Ok this is a similar type of question. I am a man so am supposed to be stupid. What temperature would I cook a turkey at if I wanted to cook it over a long period say 6 hours (it is 3.5kg).

This could help the other 


This could help Elitova with a semi frozen turkey even.


----------



## tenspeed (Dec 24, 2017)

otuatail said:


> I am a man so am supposed to be stupid.

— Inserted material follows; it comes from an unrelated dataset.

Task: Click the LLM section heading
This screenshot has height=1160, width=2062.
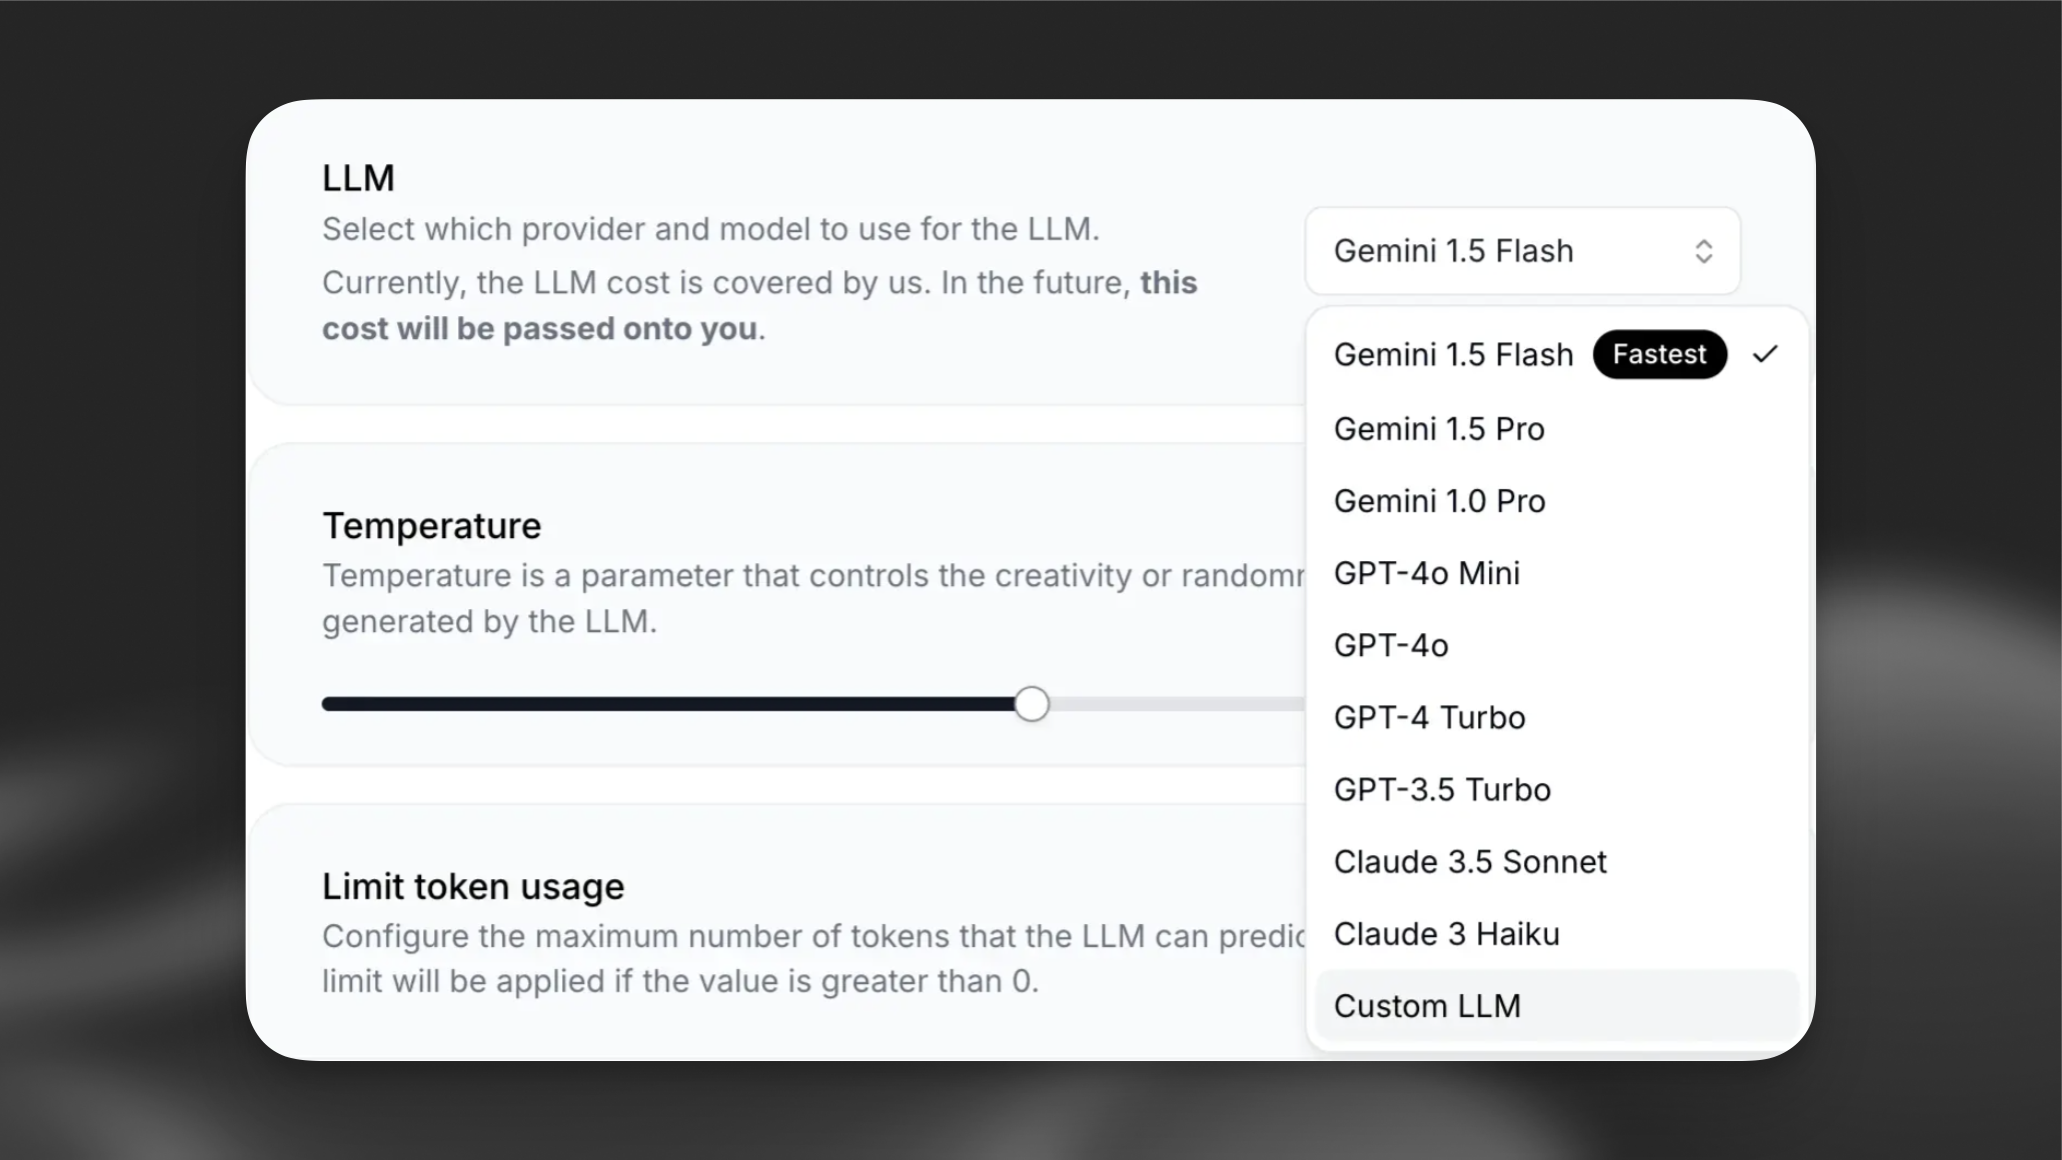Action: (357, 177)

https://www.youtube.com/watch?v=V1oWuFyryck


----------



## CraigC (Dec 24, 2017)

otuatail said:


> Ok this is a similar type of question. I am a man so am supposed to be stupid. What temperature would I cook a turkey at if I wanted to cook it over a long period say 6 hours (it is 3.5kg).
> 
> This could help the other
> 
> ...



I cooked/smoked a 12 pound turkey @ 225F and it only took around 4 hours. I don't think you could cook yours for 6 hours with out having the temperature so low that the bird would be in the "danger zone" for way too long.


----------



## Kevin86 (Dec 24, 2017)

You can put a bird that size in a slow cooker overnight. It’ll be done juicy and falling apart. Jut add a glass of water and you’re good. 

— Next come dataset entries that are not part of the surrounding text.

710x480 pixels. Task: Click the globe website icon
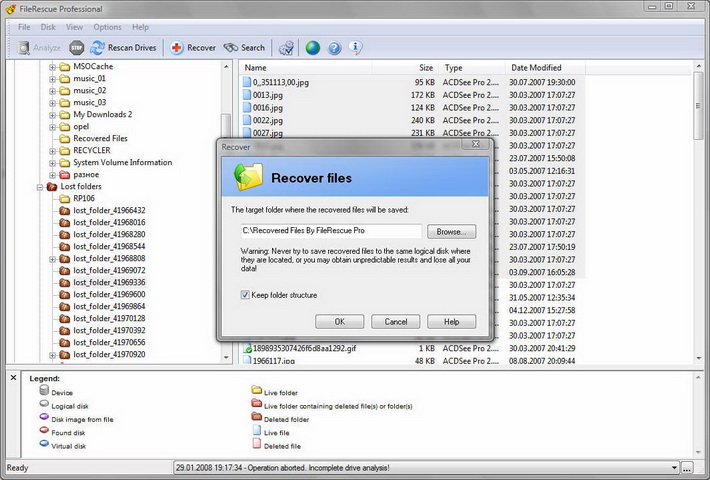pos(313,47)
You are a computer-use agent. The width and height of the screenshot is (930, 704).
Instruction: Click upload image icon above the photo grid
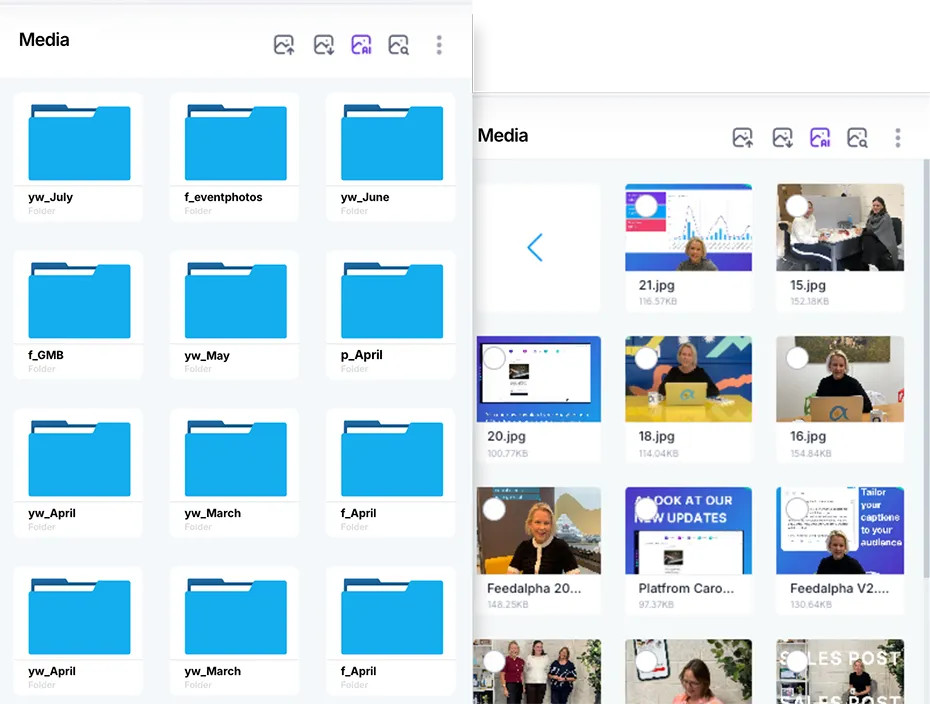742,138
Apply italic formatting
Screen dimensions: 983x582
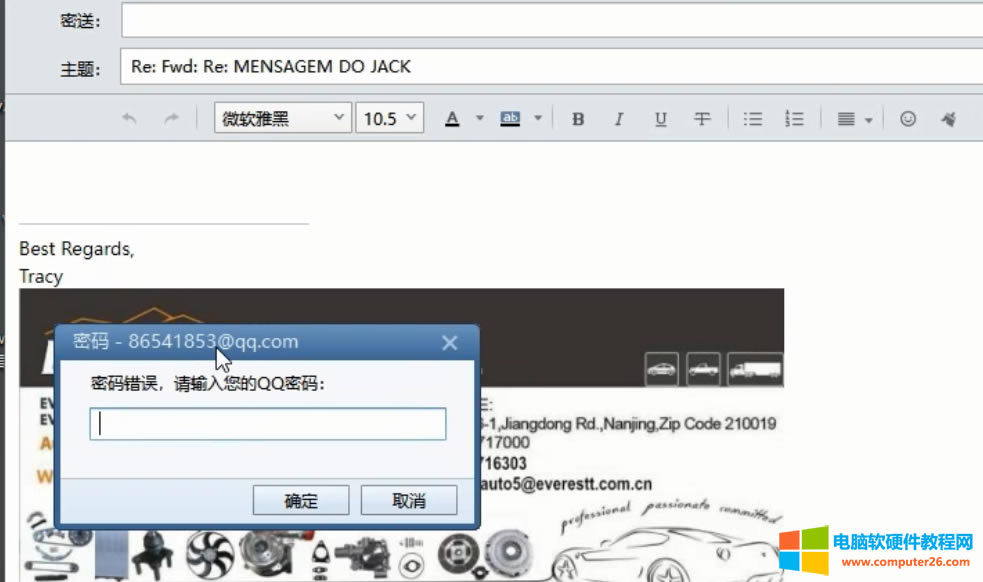point(619,119)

If you’re aiming for even better taste I add a roughly sliced onion, smashed/chopped garlic, bay leaves, paprika, mom was always a sage or Mrs. Dash user, etc. Jalapeño peppers can be chopped in it won’t make it to hot if you just use 1 but flavour does work in (or chilli peppers,etc. We just like jalapeño the best here) 

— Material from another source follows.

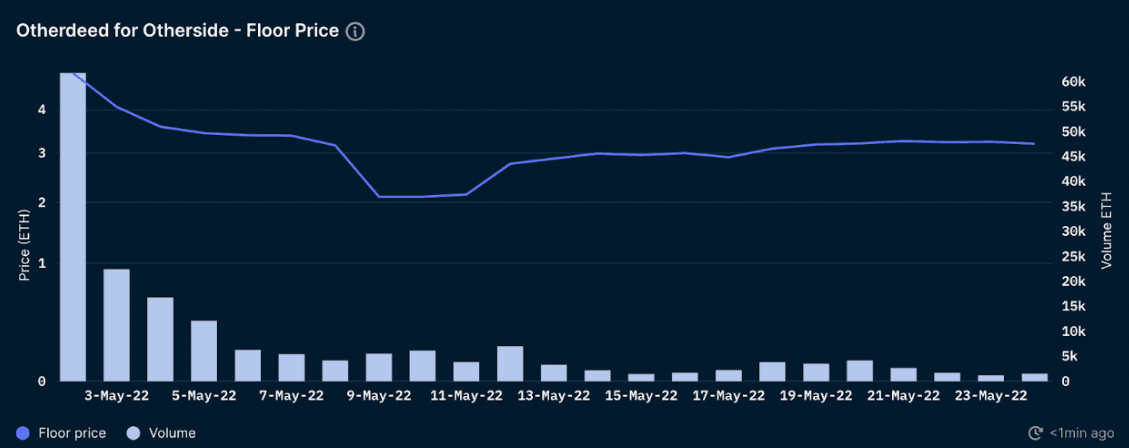The height and width of the screenshot is (448, 1129).
Task: Click the 'Volume ETH' right axis title
Action: click(x=1106, y=231)
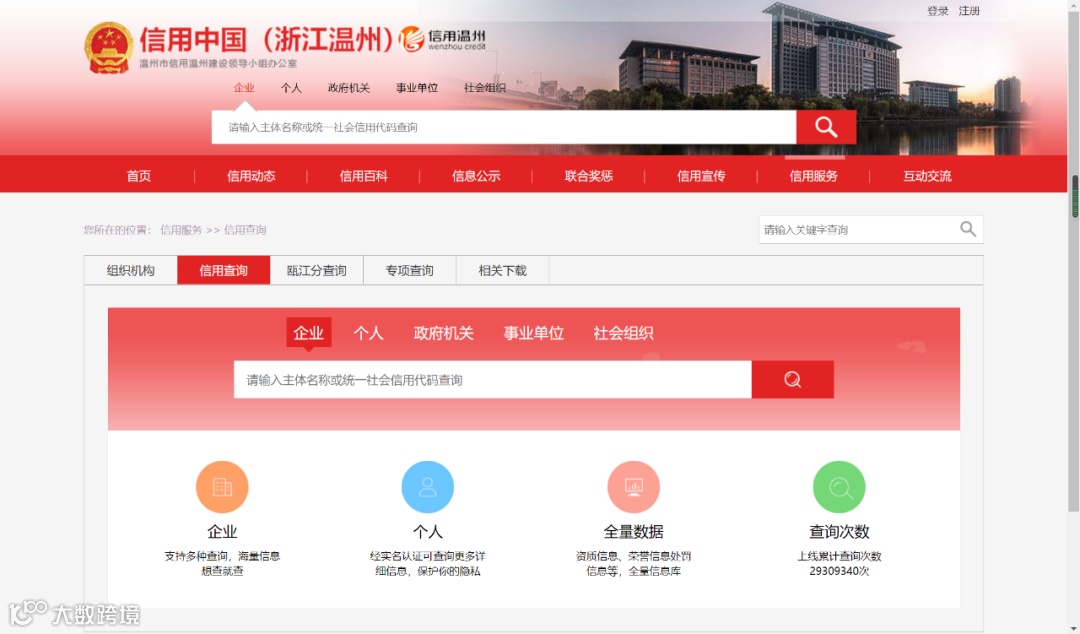Click the green 查询次数 magnifier icon

[839, 487]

I’m not a fan of the texture of how rosemary comes out in the slow cooker but to each there own. 

Also don’t butter the skin! It will not go crispy but that’s why you can cook it for so long. Also I watch a lot of cooking shows and they say to add salt to help the skin also won’t be necessary. 

I don’t cook with much salt because we don’t need anymore and there are soooooo many herbs and spices that can rock your world in so many different directions. Salt flavoured seems lazy to me sometimes. But if I do hanker for salt I use steak spice or one of the blends that have plenty in it. 

Oh do your self a favour and make stuffing in a separate slow cooker. You don’t want greasy mushy dressing. Just stir every hour or so and spray your cooker. If it gets to moist for the last couple hours put a paper towel across the top underneath the lid it will stop moisture from recycling. 

Good luck hope this helps and have fun


----------



## CraigC (Dec 24, 2017)

Kevin86 said:


> You can put a bird that size in a slow cooker overnight. It’ll be done juicy and *falling apart*./QUOTE]
> 
> Why would you ruin a bird this way? The whole point is having great texture and crispy skin. My brother wasted a perfectly good bird by using one of those "cook-in-bags". Save that non-texture bird for the soup made from the leftovers.


----------



## Kevin86 (Dec 24, 2017)

It can go in oven at 325 350ish. Long time and just check it make sure it doesn’t dry out. But slow cooker fit his criteria


----------



## jennyema (Dec 28, 2017)

CraigC said:


> Kevin86 said:
> 
> 
> > You can put a bird that size in a slow cooker overnight. It’ll be done juicy and *falling apart*./QUOTE]
> ...


----------